As mysteries per se, the books are — meh. The back cover of a paperback edition of one of the volumes features a review by “Newgate Callendar” from the New York Times.  I’m not sure why the publishers felt they should include all of this review, since it was moderately unfavourable. Nevertheless I agree with “Callendar” that one or two of the actions in the books are motivated by nothing more than a desire to keep things moving in an amusing way and not based on logic or sense.  Indeed, it is hard to imagine any logical motive for some of the things that happen, and some of the motivations that characters evince are — hard to understand and hard to believe.  But they are generally funny. The protagonists are charming, the backgrounds are authentic, the characterizations are amusing, the plots are witty, if illogical.

The thing about these mysteries that interested me in the 30-year interval since their publication is that they are, however inadvertently, a portrait of American gay society immediately before AIDS.  In what I believe is the last of the four, it is mentioned that a social event is being held as a charity fund-raiser for an AIDS charity.  As far as I know, that’s the only mention of AIDS, which actually killed both the gay men who were writing as “Nathan Aldyne” (and probably why the series stopped, although one died in ’87 and the other in the late 90s). I lived through that period as an actively gay man, and it is sometimes difficult to explain to people of a younger generation that, yes, it was possible to have sex as often and as randomly as we did. That bars and steambaths and the like were cornucopias of sexuality, freely available and generously given.  (At one point in one novel, a young man has sex with someone whom he finds relatively unattractive because he feels it is expected of him, as kind of an “end to the evening” thing.) Gay men looked and acted in the ways that are shown in these novels, and were motivated by the things by which they are shown to be motivated.
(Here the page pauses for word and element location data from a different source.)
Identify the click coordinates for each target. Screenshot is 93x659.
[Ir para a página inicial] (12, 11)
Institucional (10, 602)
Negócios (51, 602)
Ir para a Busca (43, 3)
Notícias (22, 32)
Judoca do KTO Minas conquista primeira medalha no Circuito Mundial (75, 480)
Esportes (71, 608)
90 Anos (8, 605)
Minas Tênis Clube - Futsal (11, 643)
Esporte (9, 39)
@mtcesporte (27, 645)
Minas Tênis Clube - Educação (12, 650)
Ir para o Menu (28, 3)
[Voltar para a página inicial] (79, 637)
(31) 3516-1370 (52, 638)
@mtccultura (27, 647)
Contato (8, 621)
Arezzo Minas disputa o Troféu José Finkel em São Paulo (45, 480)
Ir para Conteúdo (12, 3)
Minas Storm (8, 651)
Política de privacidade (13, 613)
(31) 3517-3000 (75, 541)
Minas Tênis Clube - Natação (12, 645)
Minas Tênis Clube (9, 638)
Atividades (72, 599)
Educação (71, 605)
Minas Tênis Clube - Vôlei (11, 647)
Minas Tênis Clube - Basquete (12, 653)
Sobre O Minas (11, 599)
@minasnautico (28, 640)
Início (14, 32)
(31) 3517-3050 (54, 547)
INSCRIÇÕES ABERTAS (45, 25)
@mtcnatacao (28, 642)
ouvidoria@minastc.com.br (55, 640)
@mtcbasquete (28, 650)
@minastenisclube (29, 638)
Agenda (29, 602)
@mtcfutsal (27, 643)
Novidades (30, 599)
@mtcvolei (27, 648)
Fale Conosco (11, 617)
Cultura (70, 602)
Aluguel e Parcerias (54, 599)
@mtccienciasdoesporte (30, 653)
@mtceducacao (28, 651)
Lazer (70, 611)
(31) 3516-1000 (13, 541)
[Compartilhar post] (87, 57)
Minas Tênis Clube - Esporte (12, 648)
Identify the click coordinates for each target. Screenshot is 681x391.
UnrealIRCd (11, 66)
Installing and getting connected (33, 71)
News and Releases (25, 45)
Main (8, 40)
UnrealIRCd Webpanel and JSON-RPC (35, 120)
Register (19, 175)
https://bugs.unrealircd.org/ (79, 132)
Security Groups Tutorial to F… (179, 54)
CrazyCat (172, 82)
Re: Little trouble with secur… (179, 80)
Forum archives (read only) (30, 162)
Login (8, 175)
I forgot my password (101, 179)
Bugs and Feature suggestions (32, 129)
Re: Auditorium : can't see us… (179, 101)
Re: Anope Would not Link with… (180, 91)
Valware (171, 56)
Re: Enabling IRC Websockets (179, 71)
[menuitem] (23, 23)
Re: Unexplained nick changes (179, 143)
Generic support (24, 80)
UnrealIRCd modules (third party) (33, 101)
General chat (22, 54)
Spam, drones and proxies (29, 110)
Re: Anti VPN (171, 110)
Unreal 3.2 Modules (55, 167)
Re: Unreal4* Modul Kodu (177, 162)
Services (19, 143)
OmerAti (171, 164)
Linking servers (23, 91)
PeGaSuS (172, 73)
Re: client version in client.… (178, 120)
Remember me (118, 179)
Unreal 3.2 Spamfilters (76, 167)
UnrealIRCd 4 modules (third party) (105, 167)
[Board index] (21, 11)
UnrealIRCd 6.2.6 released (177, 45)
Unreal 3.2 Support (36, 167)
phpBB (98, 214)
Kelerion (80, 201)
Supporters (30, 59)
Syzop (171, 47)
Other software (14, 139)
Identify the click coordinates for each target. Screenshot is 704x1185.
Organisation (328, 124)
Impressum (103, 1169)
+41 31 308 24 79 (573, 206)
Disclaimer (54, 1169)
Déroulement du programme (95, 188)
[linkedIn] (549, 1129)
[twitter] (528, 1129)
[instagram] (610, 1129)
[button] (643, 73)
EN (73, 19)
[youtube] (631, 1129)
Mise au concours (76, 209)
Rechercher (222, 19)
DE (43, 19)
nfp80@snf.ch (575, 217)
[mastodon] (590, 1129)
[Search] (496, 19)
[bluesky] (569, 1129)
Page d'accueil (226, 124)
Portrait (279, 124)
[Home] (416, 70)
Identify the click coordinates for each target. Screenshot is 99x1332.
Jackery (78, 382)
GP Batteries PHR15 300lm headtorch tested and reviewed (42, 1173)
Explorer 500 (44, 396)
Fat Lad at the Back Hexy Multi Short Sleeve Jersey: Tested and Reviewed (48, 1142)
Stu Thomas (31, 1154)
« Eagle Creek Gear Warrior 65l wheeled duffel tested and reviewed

It’s not an enormously important social document, but to me it was an interesting one.

The first editions are ferociously expensive; even the 1980s paperbacks are pricey.  But a gay press republished the books in trade editions more recently, and you will find these relatively easy to acquire, and inexpensively so. If you are interested in the social fabric of gay society immediately before it was ruined by AIDS, these will be a worthwhile read.